Supplied text:
○ ○ ○ ○
I added this following:

ip rule add from 10.0.0.108/32 table 1 # outbound
ip rule add to 10.0.0.108/32 table 1   # inbound
ip route add default via 10.0.0.1 dev eth0 table 1
ip rule add from 10.0.0.100/32 table 2 # outbound
ip rule add to 10.0.0.100/32 table 2   # inbound
ip route add default via 10.0.0.1 dev eth1 table 2

Since adding this above, I've been having problems sending traffic correctly for inbound and outbound.

For example:

$ ping -I eth0 8.8.8.8
PING 8.8.8.8 (8.8.8.8) from 10.0.0.108 eth0: 56(84) bytes of data.
From 10.0.0.108 icmp_seq=2 Destination Host Unreachable
From 10.0.0.108 icmp_seq=3 Destination Host Unreachable
From 10.0.0.108 icmp_seq=4 Destination Host Unreachable

$ ping -I eth1 8.8.8.8
PING 8.8.8.8 (8.8.8.8) from 10.0.0.28 eth1: 56(84) bytes of data.
○ ○ ○ ○
Explore the material:
1) Summarize the routing post in two sentences.
2) Write the next part of the routing post, picking up after its last line.
The records are separate material and have no connection to the routing post.

Input data:
○ ○ ○ ○
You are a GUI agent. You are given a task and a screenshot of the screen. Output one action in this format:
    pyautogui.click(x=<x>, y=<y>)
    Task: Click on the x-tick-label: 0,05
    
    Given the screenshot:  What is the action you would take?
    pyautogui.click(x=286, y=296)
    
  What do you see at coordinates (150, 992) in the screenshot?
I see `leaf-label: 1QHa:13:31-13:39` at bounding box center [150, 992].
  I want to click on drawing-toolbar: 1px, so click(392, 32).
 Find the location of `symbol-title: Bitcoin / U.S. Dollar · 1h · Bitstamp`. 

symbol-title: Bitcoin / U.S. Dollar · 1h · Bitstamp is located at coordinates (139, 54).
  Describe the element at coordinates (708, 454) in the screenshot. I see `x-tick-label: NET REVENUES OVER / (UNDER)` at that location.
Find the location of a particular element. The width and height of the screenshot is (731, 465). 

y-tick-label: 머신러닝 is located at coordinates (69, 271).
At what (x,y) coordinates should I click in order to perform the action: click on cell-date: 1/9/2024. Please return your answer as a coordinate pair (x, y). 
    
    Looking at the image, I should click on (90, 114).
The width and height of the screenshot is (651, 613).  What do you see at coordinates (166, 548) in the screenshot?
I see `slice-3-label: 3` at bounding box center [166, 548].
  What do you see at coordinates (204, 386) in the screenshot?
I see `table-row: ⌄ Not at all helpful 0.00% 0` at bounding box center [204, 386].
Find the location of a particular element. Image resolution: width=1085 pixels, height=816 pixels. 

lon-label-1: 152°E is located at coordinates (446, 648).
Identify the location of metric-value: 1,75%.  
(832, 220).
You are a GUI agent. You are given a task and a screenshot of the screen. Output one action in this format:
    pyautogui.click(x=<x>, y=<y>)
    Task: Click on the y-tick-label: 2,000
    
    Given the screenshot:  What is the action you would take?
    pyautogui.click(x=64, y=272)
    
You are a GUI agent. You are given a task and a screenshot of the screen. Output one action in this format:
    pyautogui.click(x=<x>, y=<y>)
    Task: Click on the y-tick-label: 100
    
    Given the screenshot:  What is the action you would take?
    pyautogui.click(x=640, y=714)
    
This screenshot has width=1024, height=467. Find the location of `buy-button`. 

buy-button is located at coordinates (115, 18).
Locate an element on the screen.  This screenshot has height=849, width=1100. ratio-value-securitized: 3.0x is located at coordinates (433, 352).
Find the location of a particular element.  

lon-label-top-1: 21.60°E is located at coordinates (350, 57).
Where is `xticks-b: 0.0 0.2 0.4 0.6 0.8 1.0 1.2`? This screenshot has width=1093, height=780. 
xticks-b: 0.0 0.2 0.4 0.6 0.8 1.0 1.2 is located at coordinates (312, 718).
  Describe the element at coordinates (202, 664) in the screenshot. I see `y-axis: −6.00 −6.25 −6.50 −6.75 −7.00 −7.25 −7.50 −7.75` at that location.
○ ○ ○ ○
Exercise results:
1) The writer added rules and routes that send traffic from and to 10.0.0.108 through table 1, with a default route via 10.0.0.1 on eth0, and traffic from and to 10.0.0.100 through table 2, with a default route via 10.0.0.1 on eth1. Since then, inbound and outbound traffic has not been sent correctly; for example, pinging 8.8.8.8 from eth0 returns "Destination Host Unreachable."

2)
64 bytes from 8.8.8.8: icmp_seq=1 ttl=48 time=14.6 ms
64 bytes from 8.8.8.8: icmp_seq=2 ttl=48 time=14.6 ms
^C
--- 8.8.8.8 ping statistics ---
2 packets transmitted, 2 received, 0% packet loss, time 1233ms
rtt min/avg/max/mdev = 14.611/14.639/14.667/0.028 ms

How do I use ip rule add from/to method to fix the eth0 (from/to), but without breaking the eth1 (eth1 is working perfect).

Best Answer

it seems you're routing all traffic through eth1 (default via 10.0.0.1 dev eth1 table 2 is prefered over default via 10.0.0.1 dev eth0 table 1) but using -I eth0 just replaces src IP of icmp packets (correct me if I'm not right). Also, does 10.0.0.1 gateway exist in both networks?

I believe this LARTC article should definitely help you. Btw, it would be nice if you provide us with more network configuration detail.